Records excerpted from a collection
□ □ □ □ □
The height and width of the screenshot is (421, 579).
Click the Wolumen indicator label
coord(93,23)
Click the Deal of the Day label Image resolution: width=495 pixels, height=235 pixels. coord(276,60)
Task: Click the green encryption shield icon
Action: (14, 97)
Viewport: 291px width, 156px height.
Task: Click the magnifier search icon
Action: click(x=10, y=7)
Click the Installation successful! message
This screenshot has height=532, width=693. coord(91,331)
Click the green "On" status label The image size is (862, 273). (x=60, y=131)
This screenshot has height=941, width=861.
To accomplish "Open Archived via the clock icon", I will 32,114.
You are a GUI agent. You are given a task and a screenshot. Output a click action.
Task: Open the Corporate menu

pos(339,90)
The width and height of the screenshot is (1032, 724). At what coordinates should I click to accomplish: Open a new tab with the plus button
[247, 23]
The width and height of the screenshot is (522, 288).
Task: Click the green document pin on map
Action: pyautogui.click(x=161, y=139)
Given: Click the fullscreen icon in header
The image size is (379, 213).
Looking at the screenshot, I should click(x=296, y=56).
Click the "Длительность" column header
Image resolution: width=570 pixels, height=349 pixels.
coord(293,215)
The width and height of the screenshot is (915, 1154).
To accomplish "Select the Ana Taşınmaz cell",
□ □ □ □ □
_About this exercise_: Could I ask you to return the records exactly and in full?

_Solution to the problem_:
The height and width of the screenshot is (421, 579).
Click the Wolumen indicator label
coord(93,23)
Click the Deal of the Day label Image resolution: width=495 pixels, height=235 pixels. coord(276,60)
Task: Click the green encryption shield icon
Action: (14, 97)
Viewport: 291px width, 156px height.
Task: Click the magnifier search icon
Action: click(x=10, y=7)
Click the Installation successful! message
This screenshot has height=532, width=693. coord(91,331)
Click the green "On" status label The image size is (862, 273). (x=60, y=131)
This screenshot has height=941, width=861.
To accomplish "Open Archived via the clock icon", I will 32,114.
You are a GUI agent. You are given a task and a screenshot. Output a click action.
Task: Open the Corporate menu

pos(339,90)
The width and height of the screenshot is (1032, 724). At what coordinates should I click to accomplish: Open a new tab with the plus button
[247, 23]
The width and height of the screenshot is (522, 288).
Task: Click the green document pin on map
Action: pyautogui.click(x=161, y=139)
Given: Click the fullscreen icon in header
The image size is (379, 213).
Looking at the screenshot, I should click(x=296, y=56).
Click the "Длительность" column header
Image resolution: width=570 pixels, height=349 pixels.
coord(293,215)
The width and height of the screenshot is (915, 1154).
To accomplish "Select the Ana Taşınmaz cell",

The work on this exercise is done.